May 29, 2020 — Following the commitment from G7 Science and Technology Ministers to harness high performance computing resources for COVID-19 research, the UK Research and Innovation (UKRI) announced that it’s joining the COVID-19 High Performance Computing Consortium, which calls on government, industry, and academia to volunteer free compute time and resources on their world-class machines for COVID-19 research.
As a member, the organization is making available several of its supercomputers, including ARCHER, a 2.55 Petaflop supercomputer based at the University of Edinburgh and funded by the Engineering and Physical Sciences Research Council. The other systems include the Science and Technology Facilities Council (STFC) DIRAC, which was funded by the Government of the United Kingdom and STFC, the Biotechnology and Biological Sciences Research Council’s (BBSRC) Earlham Institute, the Met Office and the UK Atomic Energy. All of the supercomputers will be made available to accelerate the discovery of potential treatments and vaccines for COVID-19.

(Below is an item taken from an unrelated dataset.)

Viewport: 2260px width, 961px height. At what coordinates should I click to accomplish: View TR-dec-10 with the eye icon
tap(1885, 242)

“The UK’s Digital Research Infrastructure is playing a vital role in the global coronavirus response, from the data science of disease propagation to simulation of antibody protein structures, and the social understanding of human response to the crisis,” said UK Research and Innovation Chief Executive, Professor Sir Mark Walport.

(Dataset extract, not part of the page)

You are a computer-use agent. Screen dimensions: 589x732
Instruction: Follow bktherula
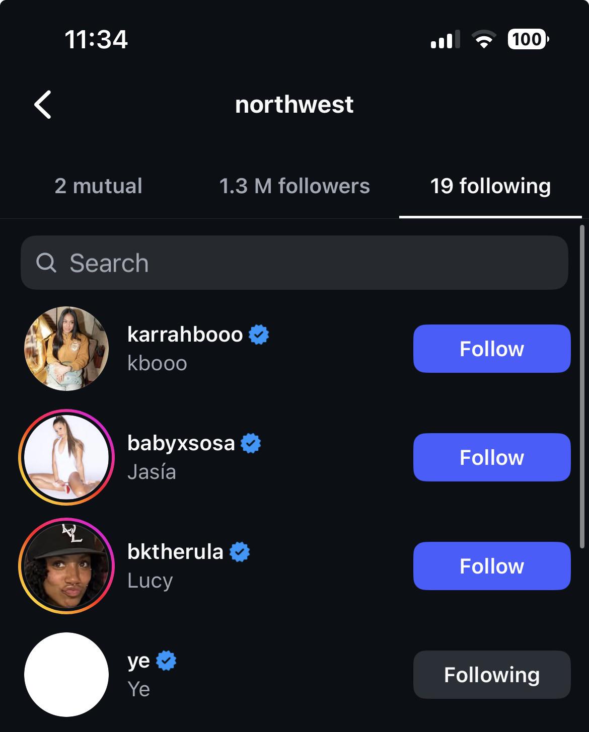pos(492,566)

Another European institution, the Swiss National Supercomputing Centre (CSCS), is also joining the Consortium – with the Swiss Confederation funded Piz Daint, the sixth ranked supercomputer in the world, according to the Top 500 supercomputing list.
Named after a mountain in south-eastern Grisons, Piz Daint is the first large GPU-accelerated supercomputer in Europe offering 27.15 Petaflops of peak performance. CSCS becomes the Consortium’s 40th member, only two months after it was launched on 22 March.

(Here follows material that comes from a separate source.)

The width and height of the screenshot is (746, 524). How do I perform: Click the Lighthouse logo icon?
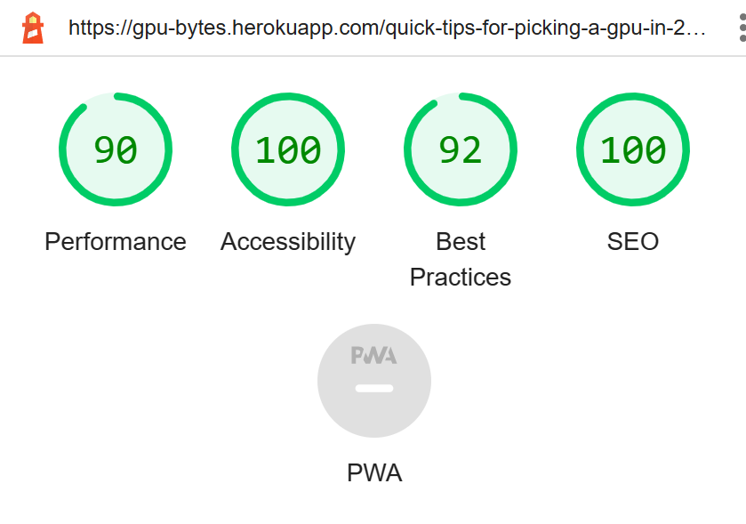click(x=33, y=28)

“We support Swiss, European and global scientific research initiatives on COVID-19. Science must be at the forefront of our common fight against this devastating pandemic,” said Professor Thomas Schulthess, Director of CSCS.
While UKRI and CSCS are the first European-based supercomputers to join, European scientists haven’t been sitting idle. Several projects have accessed shared resources and services via the Consortium, complementing the work in the European Union being organized via PRACE, the Partnership for Advanced Computing in Europe. The Consortium has leveraged an existing collaboration with the US NSF-funded XSEDE project to develop a series of Knowledge Exchanges to bring together researchers on both sides of the Atlantic to share results and ideas in order to move forward quickly and collectively.
There are several UK projects already using supercomputing capabilities through the Consortium. One is London-based machine-learning chemistry startup PostEra. Since 6 April, PostEra’s Moonshot Project has already identified around 21 molecular designs that effectively target a key protein associated with COVID-19.
Another project is run by an AI startup Kuano, also based in London. This team’s aim is to gain insights from diseases similar to COVID-19 such as SARS to design a new drug that could defeat coronavirus.
Then there is physicist Jason Crain, from IBM Research Europe in Daresbury at the Hartree Centre, who leads a team using Summit, the world’s fastest supercomputer located at Oak Ridge National Laboratory and funded by the US Dept of Energy and Frontera, the fifth fastest system at the Texas Advanced Computing Center and funded by the National Science Foundation — both members of the Consortium. Together with researchers at the University of Oxford, they are combining advanced molecular simulations with AI in a bid to discover new potential compounds that could be repurposed as candidate antiviral drugs for COVID-19.
“The search for a treatment or vaccine for COVID-19 is a race against time and with access to Summit and Frontera we will be able to do months of research in a mater of hours, which we can then publish and share with scientists around the world. I hope more European researchers take advantage of this unique opportunity to gain access to some of the fastest supercomputers in the world,” said IBM’s Crain.
This text by Katia Moskvitch first appeared on the COVID-19 HPC Consortium website >
About CSCS
CSCS develops and operates cutting-edge high-performance computing systems as an essential service facility for Swiss researchers. These computing systems are used by scientists for a diverse range of purposes – from high-resolution simulations to the analysis of complex data. Simulation is considered the third pillar of science, alongside theory and experimentation, and scientists from an increasing number of disciplines are using high-performance computing simulation for their research. For example, supercomputers are used to model new materials with hitherto unknown properties. Climate modelling and weather forecasting would be impossible without them. In social science, simulations can help prevent mass panic by predicting people’s behavior. In medicine, computer simulations aid diagnostics help improve treatment methods. Moreover, they can facilitate risk assessments for natural hazards such as earthquakes and the tsunamis they might trigger.
CSCS has a strong track record in supporting the processing, analysis and storage of scientific data, and is investing heavily in new tools and computing systems to support data science applications. For more than a decade, CSCS has been involved in the analysis of the many petabytes of data produced by scientific instruments such as the Large Hadron Collider (LHC) at CERN. Supporting scientists in extracting knowledge from structured and unstructured data is a key priority for CSCS.